Look below for the line with "Tipo de Vehículo (347, 589)" and the line with "[mostra/nascondi menu] (339, 36)". Copy exactly those two lines and every line between, but not the pictures.

Exercise material —
--

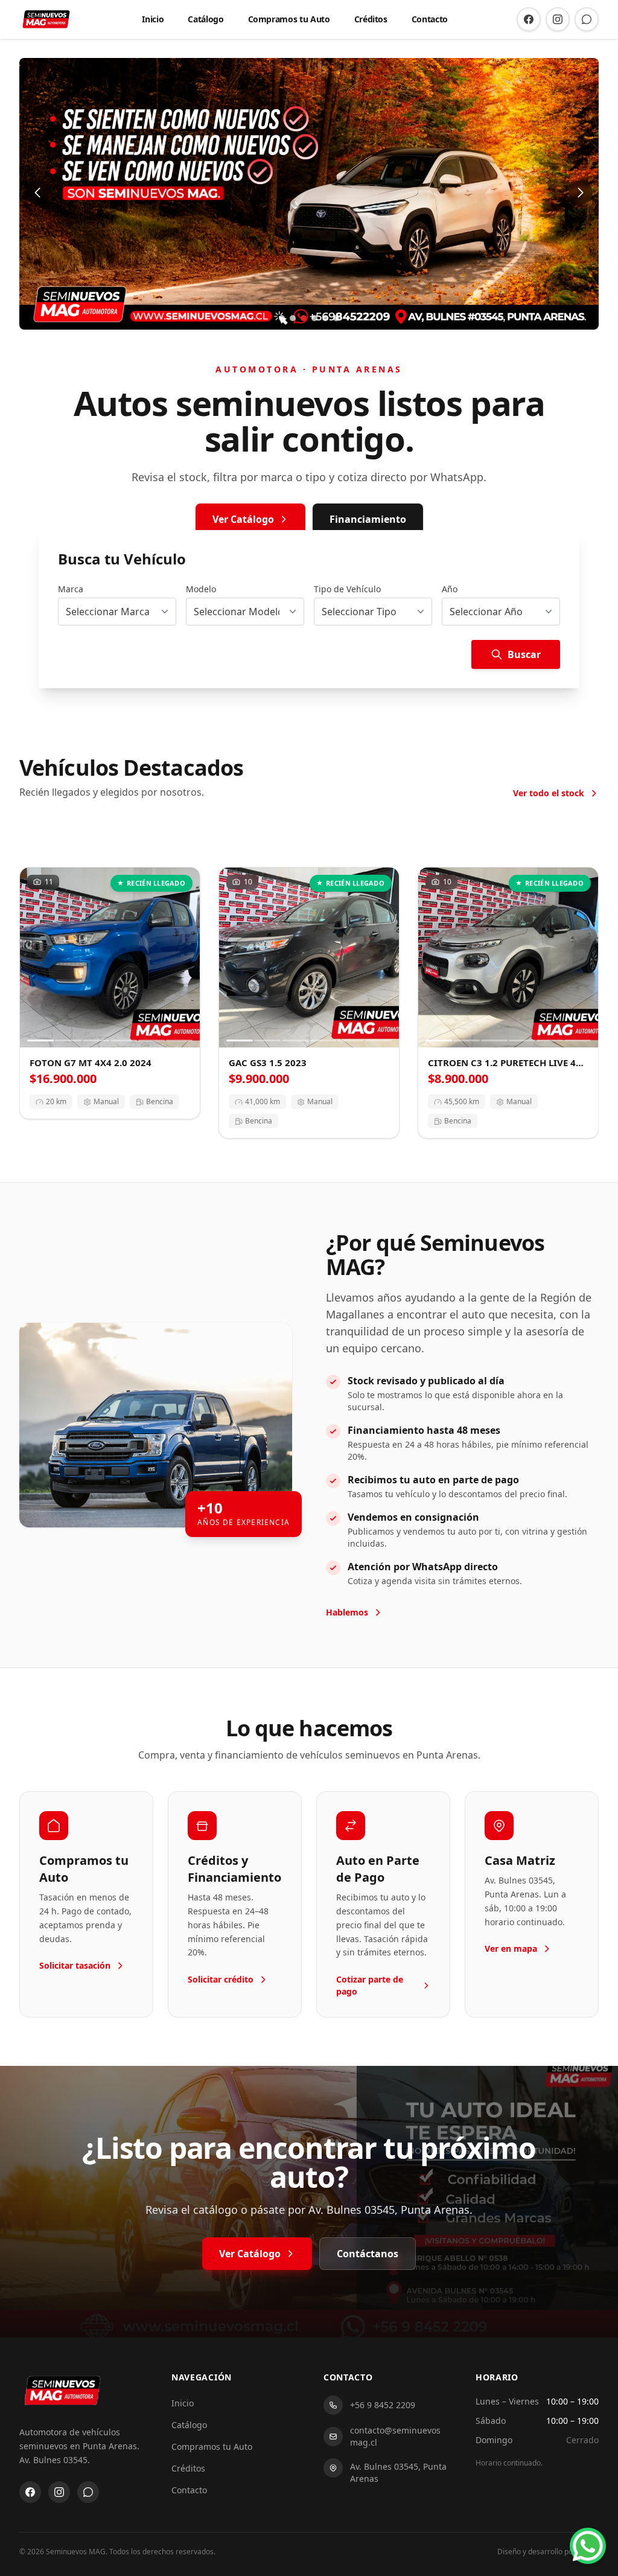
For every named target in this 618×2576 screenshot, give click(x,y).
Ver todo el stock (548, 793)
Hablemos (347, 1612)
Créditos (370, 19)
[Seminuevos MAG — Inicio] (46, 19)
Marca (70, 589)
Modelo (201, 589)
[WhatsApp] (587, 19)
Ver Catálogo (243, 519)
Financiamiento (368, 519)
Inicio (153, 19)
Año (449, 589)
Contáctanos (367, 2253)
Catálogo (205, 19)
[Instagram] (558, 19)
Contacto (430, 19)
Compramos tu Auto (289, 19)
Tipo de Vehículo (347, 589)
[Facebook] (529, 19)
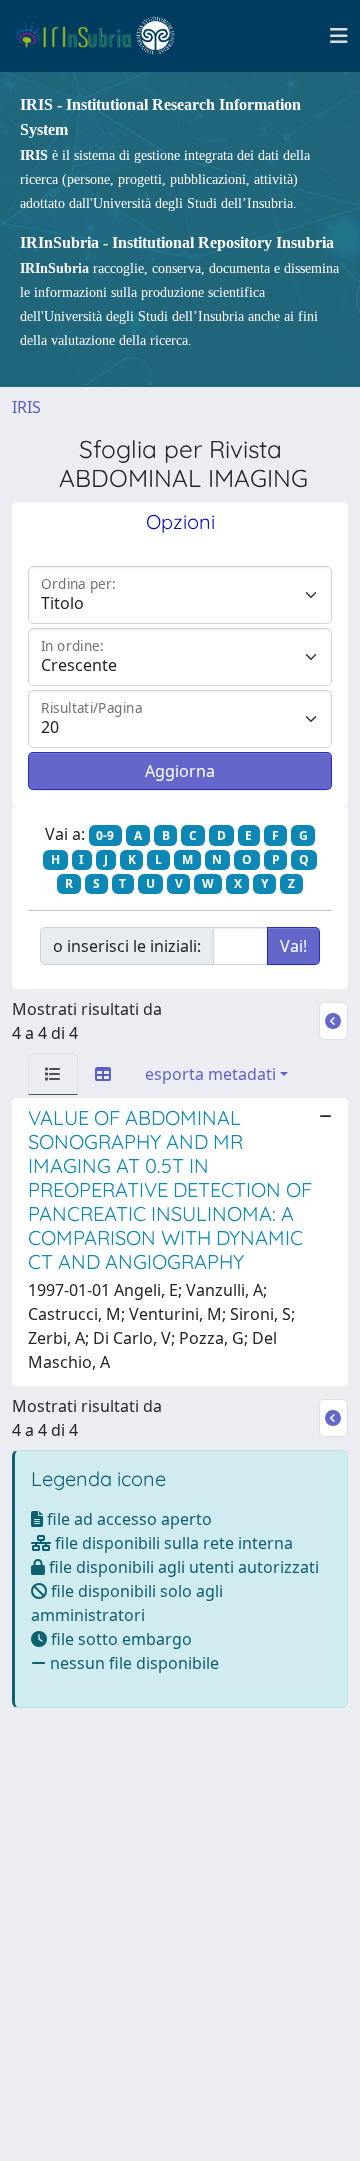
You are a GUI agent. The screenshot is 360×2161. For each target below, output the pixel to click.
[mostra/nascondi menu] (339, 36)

--

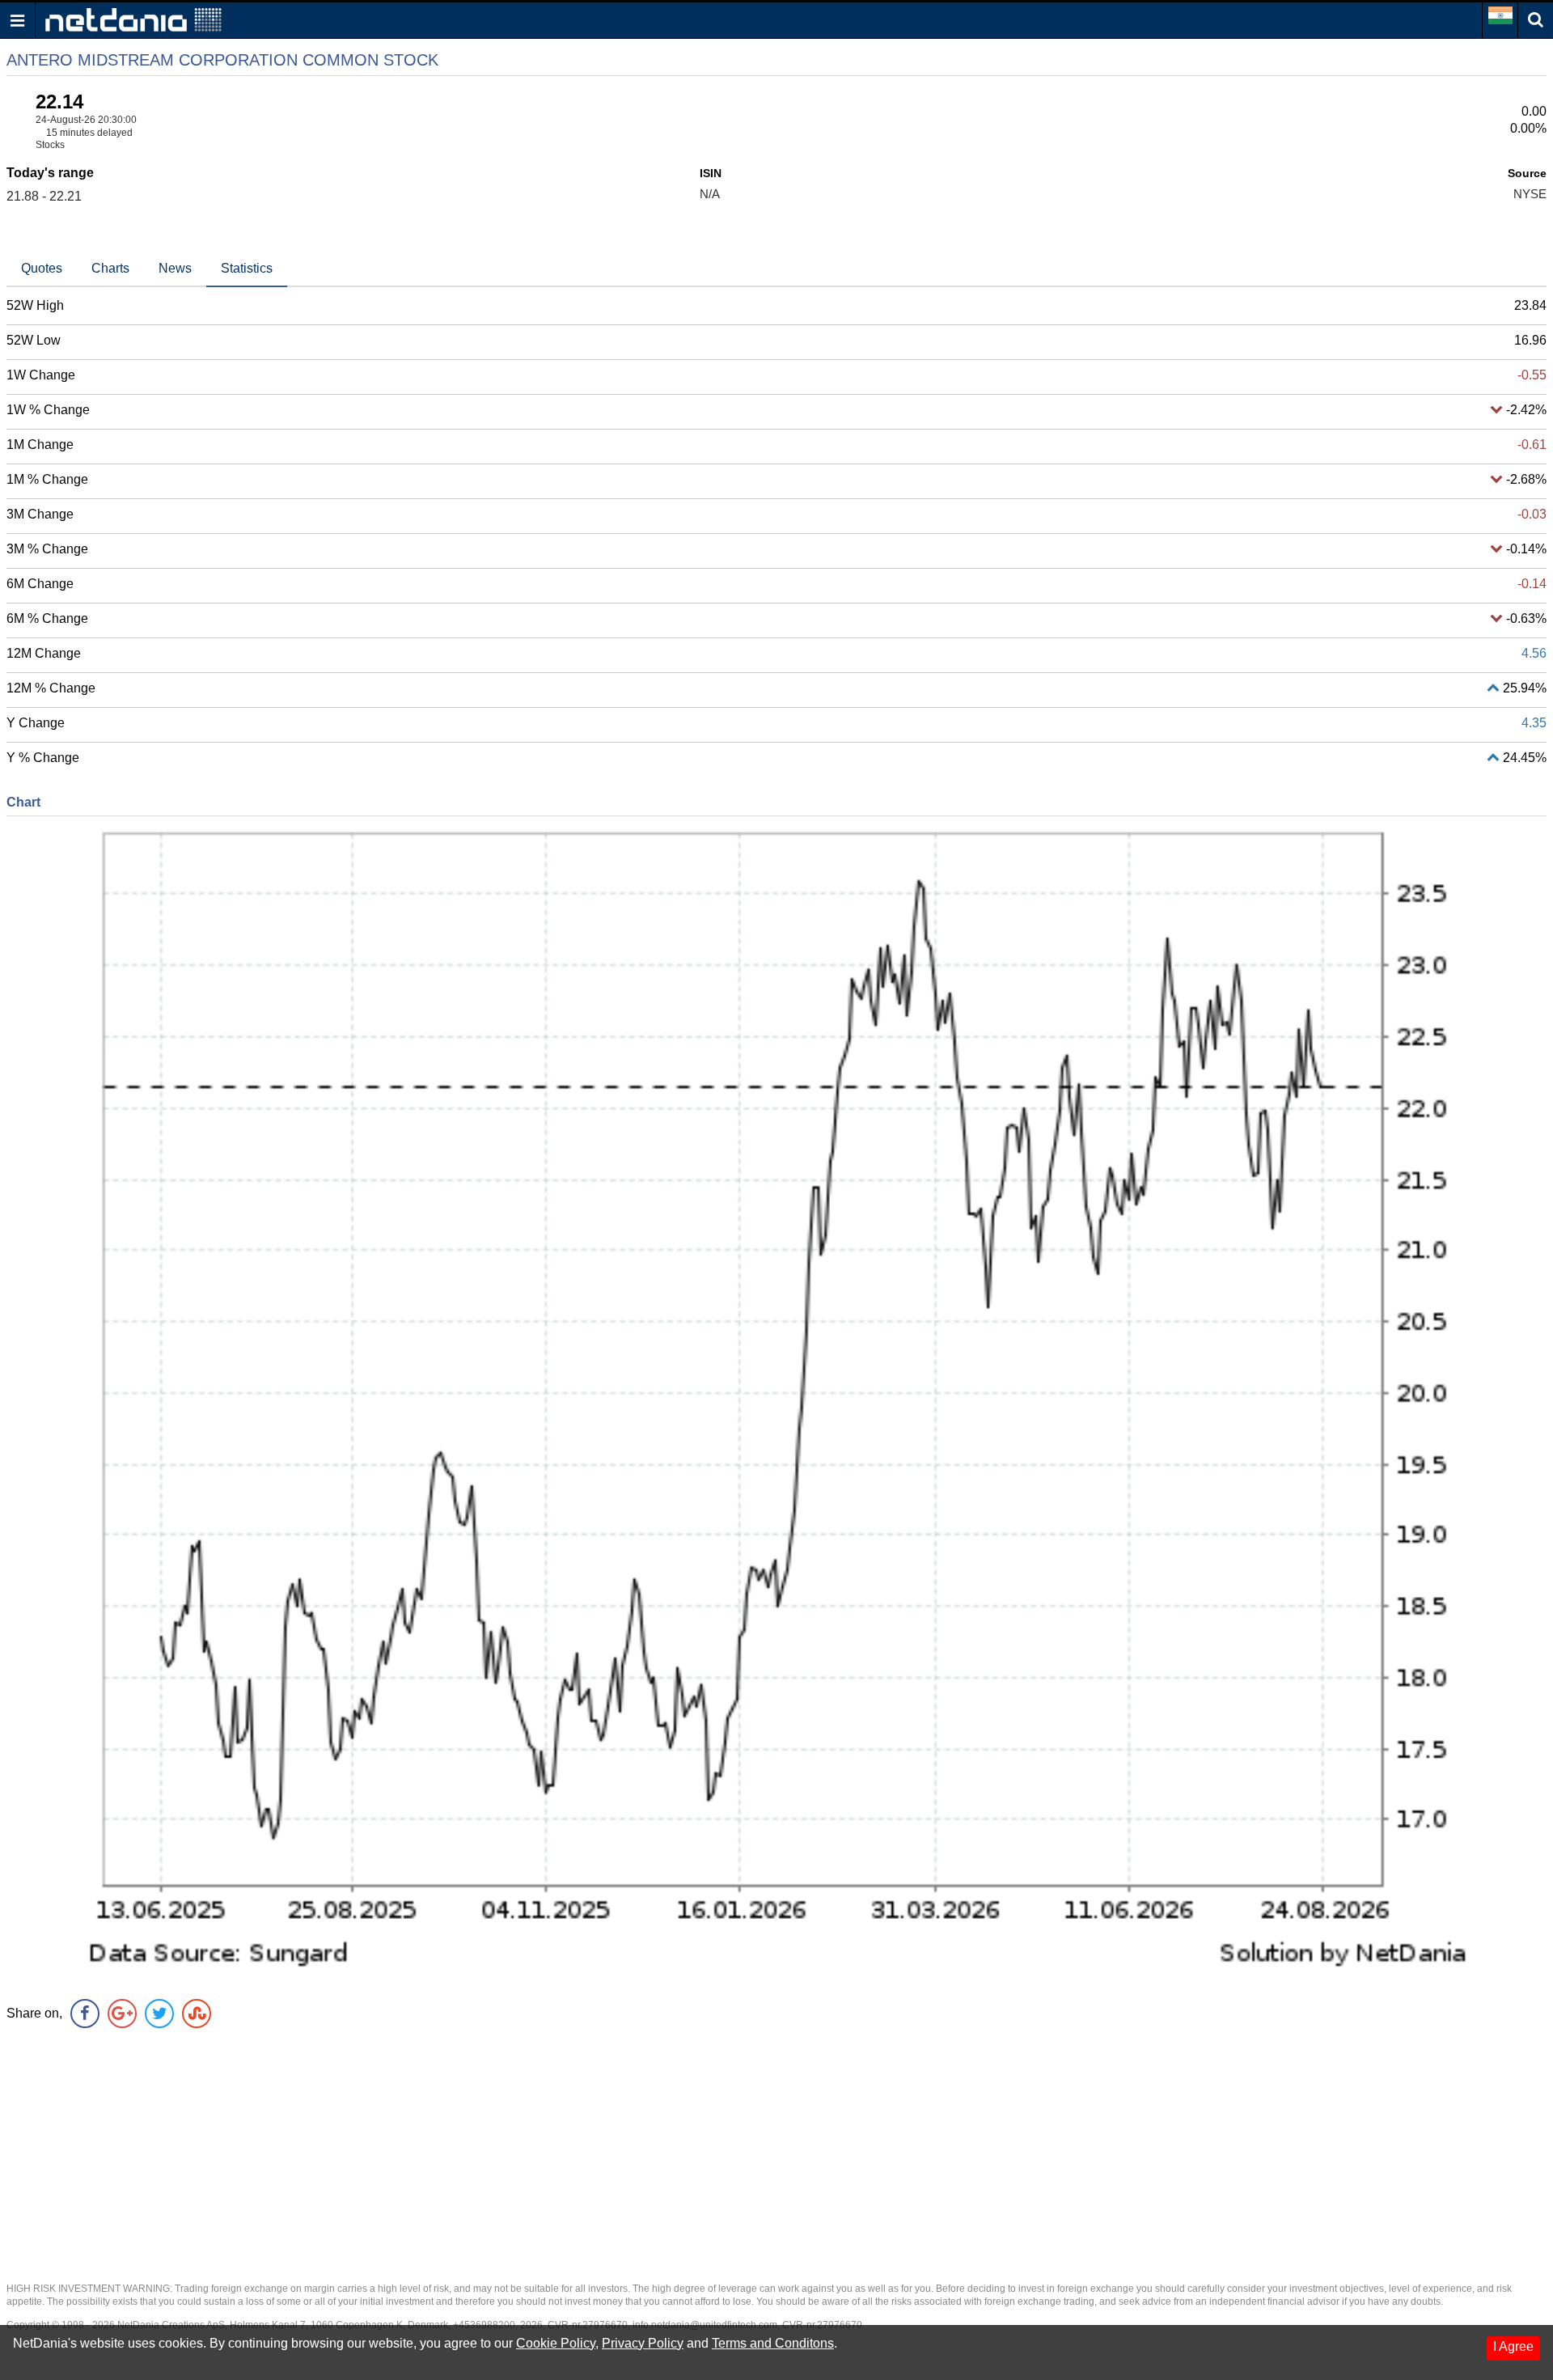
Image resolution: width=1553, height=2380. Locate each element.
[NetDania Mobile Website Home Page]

--

Response area —
Tipo de Vehículo (347, 589)
[Facebook] (529, 19)
You are a GUI agent. The screenshot is 360×2161. For each target below, output the pixel to click.
[mostra/nascondi menu] (339, 36)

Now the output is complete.